Some of the tank "Purists" claim tannins can negatively affect the lighting, but I've found a couple of large water changes will remove the tannins fairly quickly, before the plants could be affected. But, I don't keep high end plants, so the experts may be right.

If the pieces you get are fairly clean, then a couple of cycles through your dishwasher, without the soap of course, would remove any bacteria present and soaking the pieces in a bucket of your treated water change water for a week will take care of the tannins issue.

B


----------



## jreich (Feb 11, 2009)

hot water in a bucked works well for releasing the tanning, but for the most part they wont hurt anyhting in the tank, is a lot of cases its actually benefical for the fish. in nature there are cedar lakes which are red with tannins and fish thrive in them. some people purposly add "black water extract" to get that effect.


----------



## UGA_Grad_Student (Feb 14, 2012)

jreich said:


> hot water in a bucked works well for releasing the tanning, but for the most part they wont hurt anyhting in the tank, is a lot of cases its actually benefical for the fish. in nature there are cedar lakes which are red with tannins and fish thrive in them. some people purposly add "black water extract" to get that effect.


Hmm that is an interesting point and makes a lot of sense. I don't think I'll want that look for my tank none the less. I think soaking the wood for a week or two would be a good idea even though I want it to go into the tank asap.


----------



## TWA (Jan 30, 2012)

Man I just posted on this earlier. I'll bump it up..


----------



## kcartwright856 (Jan 16, 2012)

I boiled my driftwood in a turkey fryer and never had any tannin issues. I've heard people swear by putting Purigen in their filters to get rid of tannins, though.

A good boil should be fine. I don't think it's necessary to soak any longer than that. Boiling also helps the pieces to get logged with water faster than soaking alone.


----------



## UGA_Grad_Student (Feb 14, 2012)

I still haven't seen the exact size of these pieces, so I don't know if I'll be able to boil them. I will prob still soak it for a week or two simply because I really don't like the tannin look. Doesn't the type of driftwood make a difference in the amount of tannins it will release??


----------



## aweeby (Oct 1, 2011)

yes, but most can only stand to have a pot of boiling pot of driftwood soup in their kitchens for limited periods of time. Purigen and charcoal will help you with discolouration.


----------



## markusdowny (Mar 8, 2012)

Carbon removes tannins quickly and effectively. Placing the driftwood in freshwater for a while should help...I mean a week or so.


----------



## kcartwright856 (Jan 16, 2012)

aweeby said:


> yes, but most can only stand to have a pot of boiling pot of driftwood soup in their kitchens for limited periods of time. Purigen and charcoal will help you with discolouration.

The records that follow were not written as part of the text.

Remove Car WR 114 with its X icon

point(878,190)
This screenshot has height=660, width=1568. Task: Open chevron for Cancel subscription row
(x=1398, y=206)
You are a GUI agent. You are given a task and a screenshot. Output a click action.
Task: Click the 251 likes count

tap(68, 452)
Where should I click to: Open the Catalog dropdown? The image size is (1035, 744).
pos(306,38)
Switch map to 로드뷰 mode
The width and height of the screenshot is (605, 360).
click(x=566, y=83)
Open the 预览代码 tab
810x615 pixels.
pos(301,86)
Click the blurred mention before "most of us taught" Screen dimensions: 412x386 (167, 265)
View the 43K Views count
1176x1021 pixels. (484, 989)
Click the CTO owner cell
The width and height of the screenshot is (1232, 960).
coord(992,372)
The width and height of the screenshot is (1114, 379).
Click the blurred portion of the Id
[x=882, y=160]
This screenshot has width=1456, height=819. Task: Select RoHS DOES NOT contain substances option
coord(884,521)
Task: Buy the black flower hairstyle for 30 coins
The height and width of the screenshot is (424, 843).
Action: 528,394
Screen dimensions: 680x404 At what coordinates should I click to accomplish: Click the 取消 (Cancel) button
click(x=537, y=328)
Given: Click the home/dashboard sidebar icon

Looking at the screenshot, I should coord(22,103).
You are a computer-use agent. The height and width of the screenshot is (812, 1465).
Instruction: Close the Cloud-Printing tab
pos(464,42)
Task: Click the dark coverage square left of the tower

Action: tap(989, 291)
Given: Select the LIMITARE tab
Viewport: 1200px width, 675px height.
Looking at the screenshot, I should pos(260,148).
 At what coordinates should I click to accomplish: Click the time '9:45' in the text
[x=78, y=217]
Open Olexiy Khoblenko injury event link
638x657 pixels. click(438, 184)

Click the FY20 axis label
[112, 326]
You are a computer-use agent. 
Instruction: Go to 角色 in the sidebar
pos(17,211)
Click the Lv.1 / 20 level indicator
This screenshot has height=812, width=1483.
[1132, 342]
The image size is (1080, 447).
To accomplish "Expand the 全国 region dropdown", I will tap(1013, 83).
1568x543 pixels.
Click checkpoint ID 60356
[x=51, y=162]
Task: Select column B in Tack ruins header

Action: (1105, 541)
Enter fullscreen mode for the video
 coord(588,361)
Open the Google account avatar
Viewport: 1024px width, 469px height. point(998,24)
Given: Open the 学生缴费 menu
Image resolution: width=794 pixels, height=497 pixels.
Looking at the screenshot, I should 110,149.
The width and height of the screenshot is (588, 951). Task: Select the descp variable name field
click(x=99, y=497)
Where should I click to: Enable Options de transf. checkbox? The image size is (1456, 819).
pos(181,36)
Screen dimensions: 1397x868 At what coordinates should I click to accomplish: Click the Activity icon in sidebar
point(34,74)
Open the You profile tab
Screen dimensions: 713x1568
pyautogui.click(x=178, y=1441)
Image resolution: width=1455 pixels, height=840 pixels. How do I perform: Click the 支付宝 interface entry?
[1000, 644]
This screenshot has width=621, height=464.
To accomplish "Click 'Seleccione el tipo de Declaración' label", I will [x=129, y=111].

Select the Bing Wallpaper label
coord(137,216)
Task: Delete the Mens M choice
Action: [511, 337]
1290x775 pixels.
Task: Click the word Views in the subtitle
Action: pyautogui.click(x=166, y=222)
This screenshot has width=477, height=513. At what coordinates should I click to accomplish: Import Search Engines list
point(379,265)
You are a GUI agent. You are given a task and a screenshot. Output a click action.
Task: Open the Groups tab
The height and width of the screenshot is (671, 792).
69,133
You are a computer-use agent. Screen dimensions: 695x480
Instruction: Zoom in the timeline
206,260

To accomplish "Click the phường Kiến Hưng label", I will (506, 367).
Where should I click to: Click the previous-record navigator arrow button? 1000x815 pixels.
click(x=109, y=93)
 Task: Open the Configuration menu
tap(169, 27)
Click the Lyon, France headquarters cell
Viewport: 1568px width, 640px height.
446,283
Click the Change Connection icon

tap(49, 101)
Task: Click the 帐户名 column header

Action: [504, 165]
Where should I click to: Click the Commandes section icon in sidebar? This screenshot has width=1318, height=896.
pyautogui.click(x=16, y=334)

You have no idea. I almost thew up several times. And my husband was super angry with me for using that pot, but it was the only thing we had that the driftwood would fit in!

The pot cleaned up just fine with no staining or odors, but boy... did that liquid have a special kind of stink.


----------



## Synchronized (Mar 5, 2012)

Not sure what kind of wood I'd gotten before, but there was never a tannins problem from those pieces-- until I got my new Mopani and switched it into my 5 gallon tank. I've been doing water changes but it seems like the tank is actually healthier than it was before! Just ugly, lol.


----------



## UGA_Grad_Student (Feb 14, 2012)

kcartwright856 said:


> You have no idea. I almost thew up several times. And my husband was super angry with me for using that pot, but it was the only thing we had that the driftwood would fit in!
> 
> The pot cleaned up just fine with no staining or odors, but boy... did that liquid have a special kind of stink.


Almost threw up? thats rough! This wood should be really clean. I just don't know the source besides a guy that my uncle bought some fish from and he claimed it was african drift wood.


----------



## Jonny Rotten (Feb 17, 2012)

I boiled 100 gal and changed water every two days for 2 weeks.Thought I had no tannins,and one day later I have a dark tank.The water is not tea and looks crystal clear.I kind of like it.It make the plants look super green,just a wee bit dark for my liking.


----------



## Bunfoo (Jan 14, 2012)

The tetra seem a lot happier since I did a rescape and are hiding less in the tannin water. My goldfish have old, old wood pieces that are still leeching tons of tannins even after boiling and soaking. The plants grow just fine in that tank (of course, being goldfish, they really only have hardy plants anyways) and water changes usually get rid of it. It stays clear for a few days and then slowly browns back up. 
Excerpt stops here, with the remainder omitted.